Thursday, February 11th, 2010

Matplotlib for Python Developers, Sandro Tosi

Let me get the boring disclaimer-y bit out of the way first: I didn’t buy this book – Packt Publishing sent me a free copy in return for me writing a review of it. They’ve not made any specific requests about the contents of my review, just that I should write a review. And, in fact, I should give them props for not hassling me for not getting around to writing this until now – about eight weeks after they sent it. So either they forgot they sent it to me, or they are terribly patient. I’m choosing to assume it’s the latter 🙂

With that out of the way… matplotlib is a graphing library. I’ve used it a lot for my CurrentCost energy monitoring app – all of the graphs in the app are created using matplotlib. And while it is very powerful, it can be a little tricky to get your head around. I still struggle with getting the graphs exactly how I want them even now.

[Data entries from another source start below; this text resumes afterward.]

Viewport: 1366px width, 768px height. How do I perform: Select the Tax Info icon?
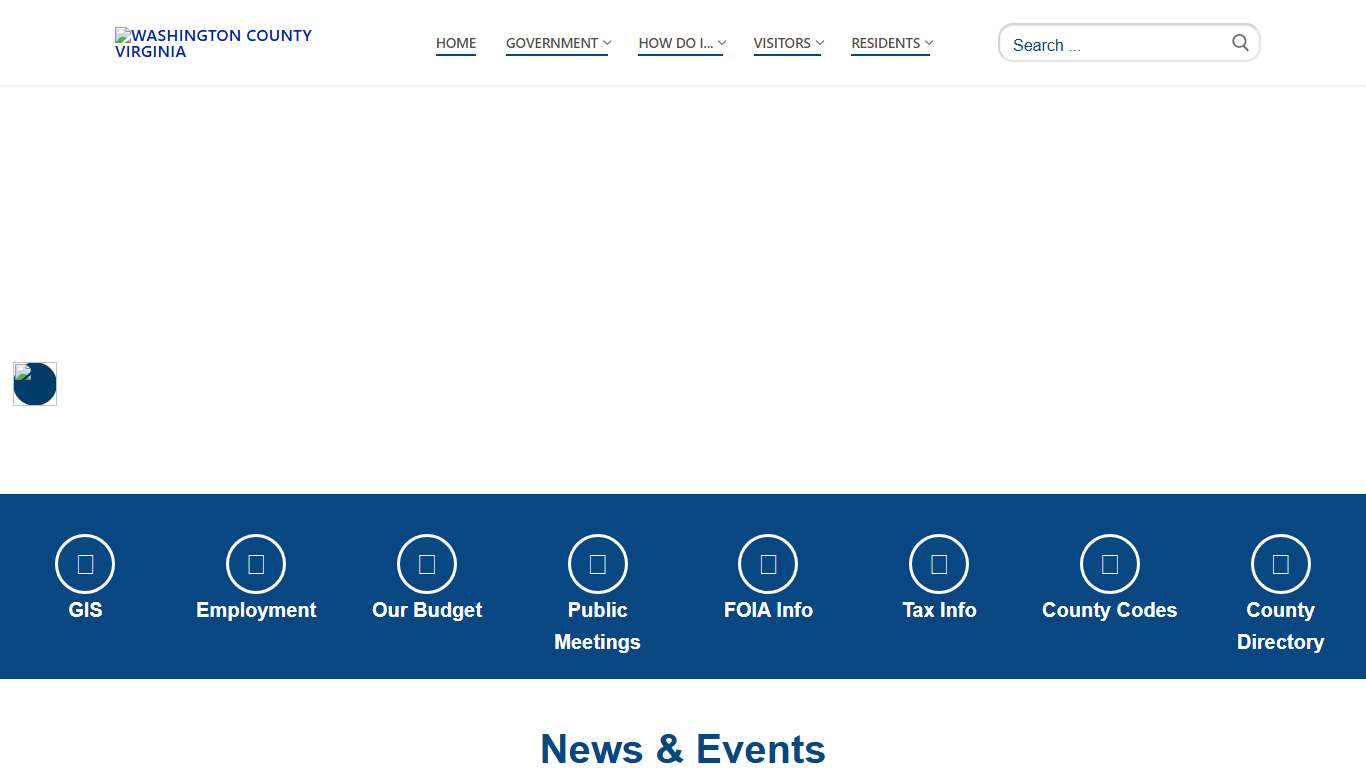[x=939, y=563]
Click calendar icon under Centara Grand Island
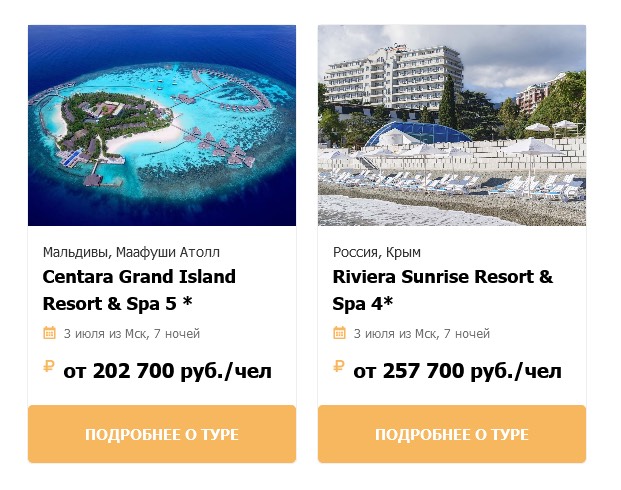Viewport: 621px width, 490px height. [x=50, y=333]
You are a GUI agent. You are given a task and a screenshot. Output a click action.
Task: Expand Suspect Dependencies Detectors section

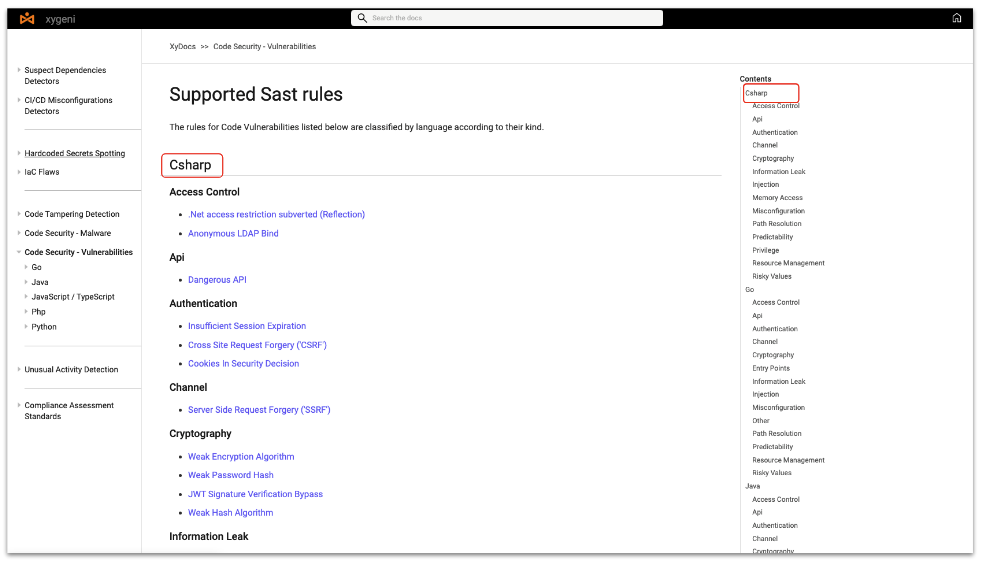pos(19,70)
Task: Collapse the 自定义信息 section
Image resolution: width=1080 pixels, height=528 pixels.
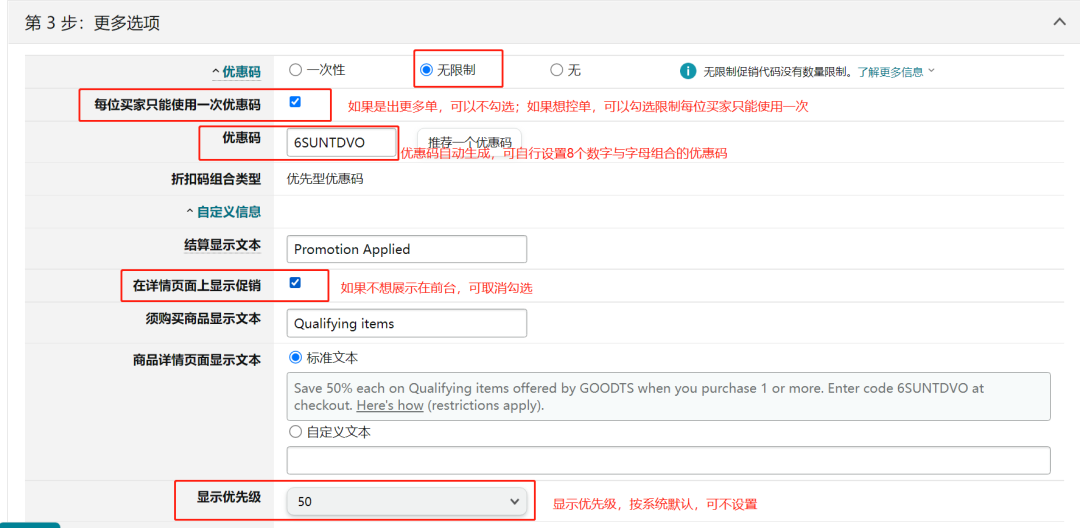Action: (224, 212)
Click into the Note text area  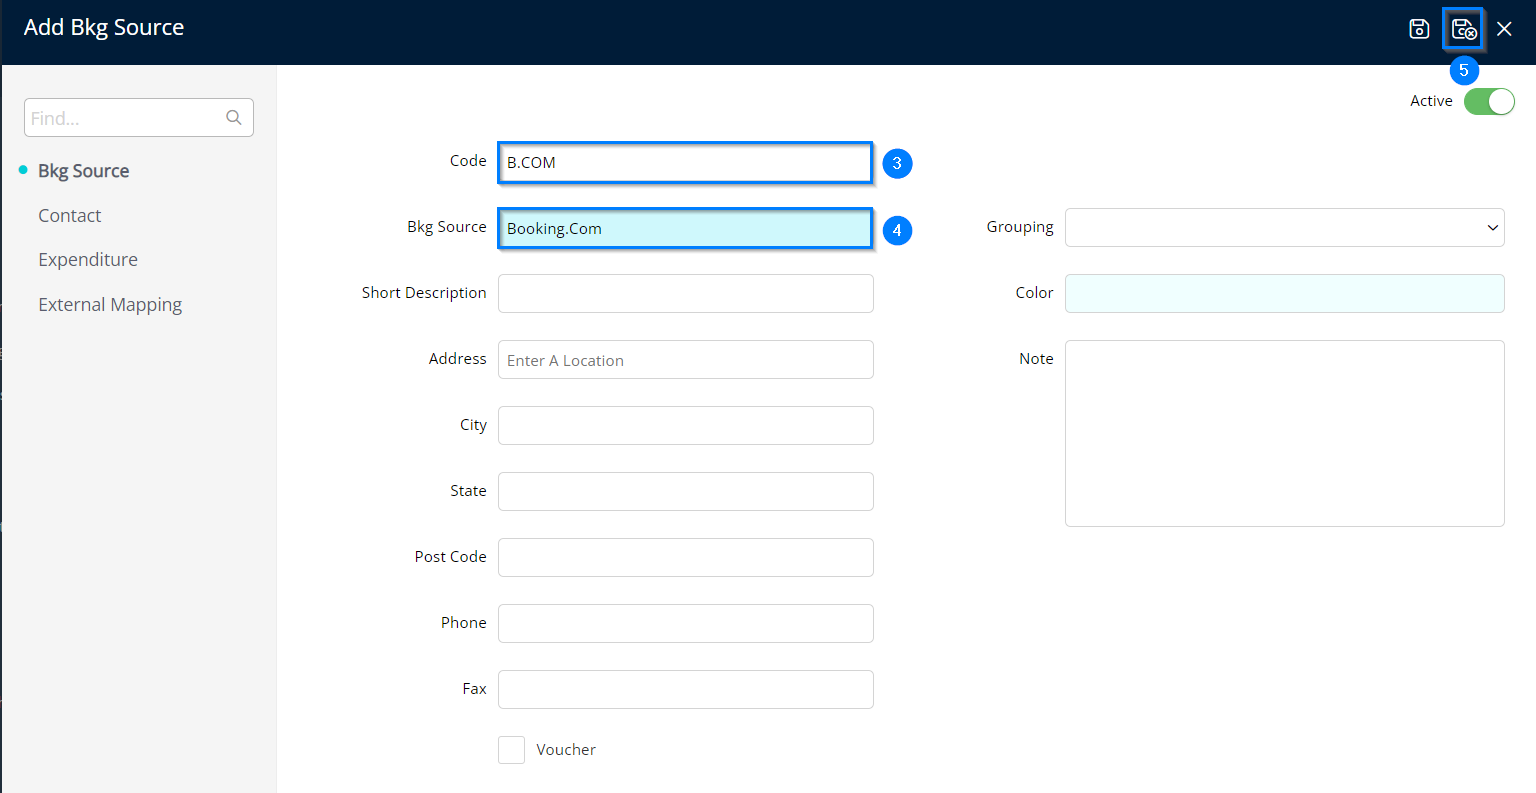click(x=1284, y=433)
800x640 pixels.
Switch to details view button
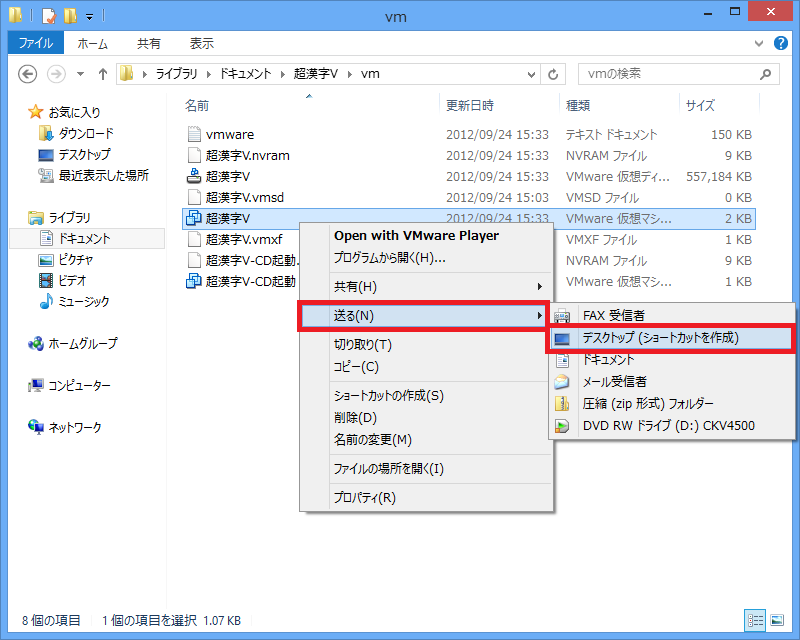756,620
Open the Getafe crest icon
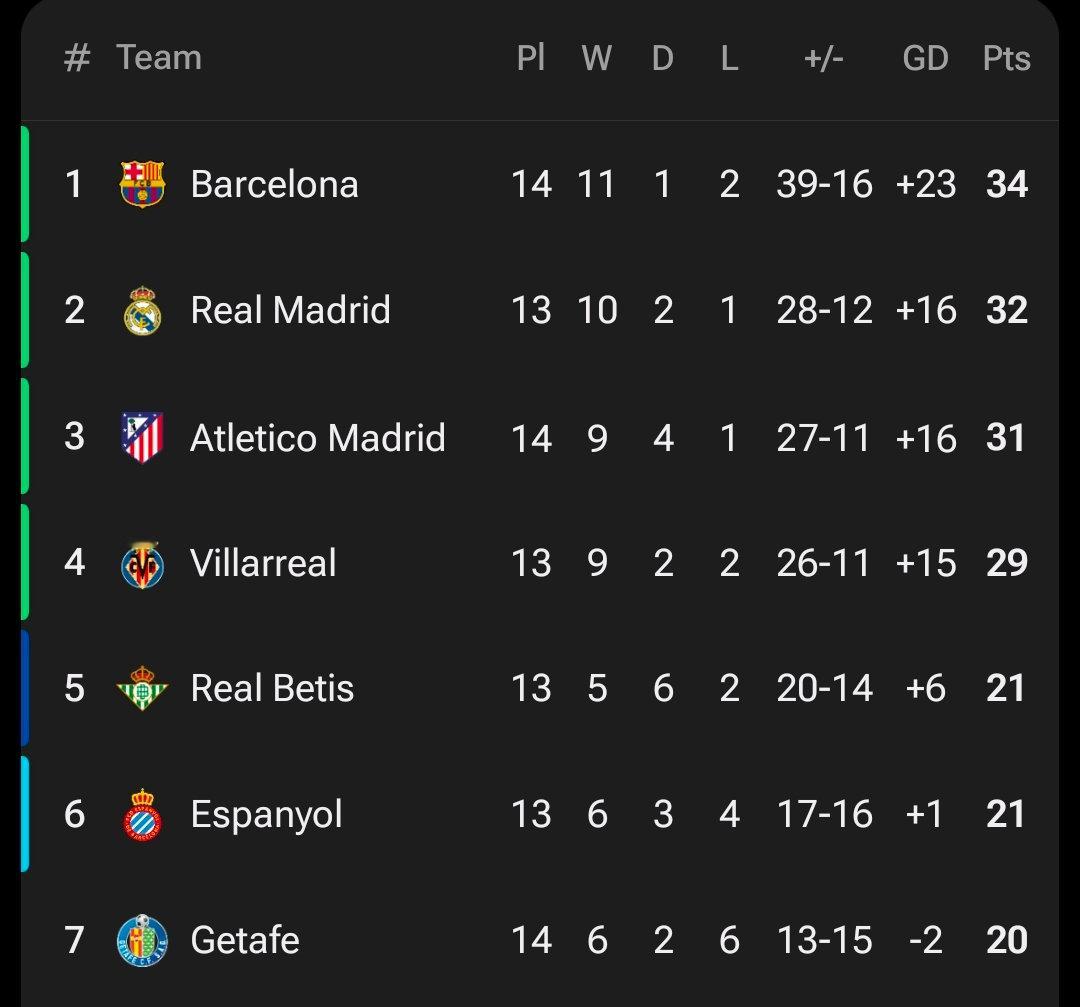 (x=142, y=940)
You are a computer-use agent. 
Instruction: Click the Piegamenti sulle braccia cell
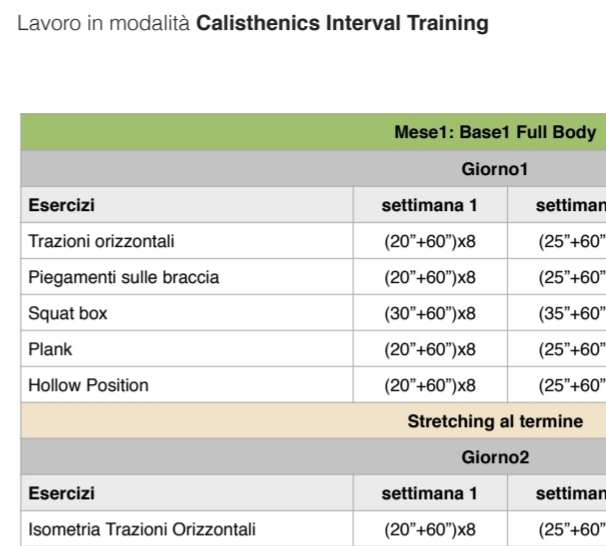tap(187, 277)
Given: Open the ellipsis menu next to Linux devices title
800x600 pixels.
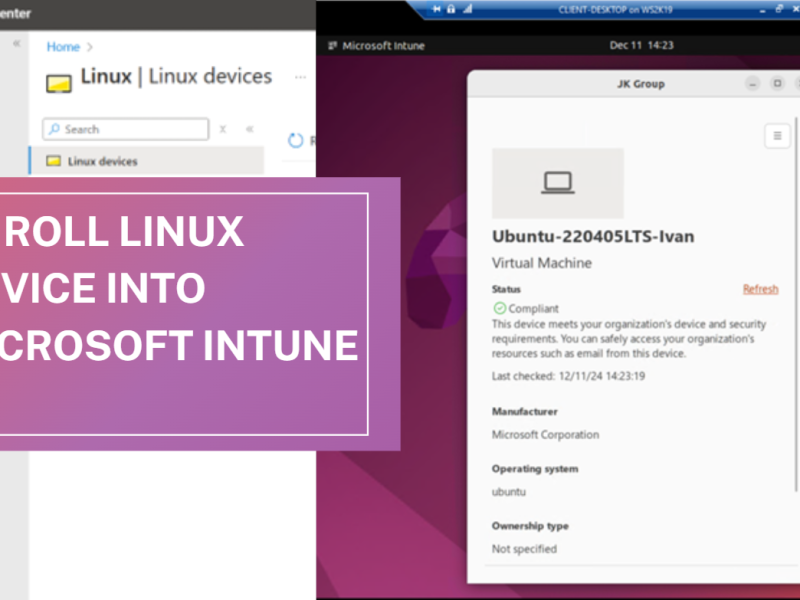Looking at the screenshot, I should pyautogui.click(x=300, y=77).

That was why I agreed to do this review – I liked the sound of the book and thought it’d be useful for me.

Overall, it’s a really good book. It starts off going through all the basics, both in terms of explaining the ideas and concepts, and in the practical steps needed to get set up. I’m not normally a big fan of reading text books, preferring to figure stuff out for myself as I go along, but found that even here I picked up tips that I never knew and subtle features that I’d missed.

A nice flow-chart kicks off the detail into producing different types of graphs and chart. It starts from asking “What would you like to show?” (e.g. comparison; distribution; composition; relationship; etc.).

Following this through for what you want to show, and what type of data you have, leads you to a suggestion for the type of graph that is most appropriate for your needs (e.g. line histogram; waterfall chart; pie chart; stacked column chart; scatter chart; etc.). For someone like me who doesn’t have the world’s strongest maths background, this was a really useful guide.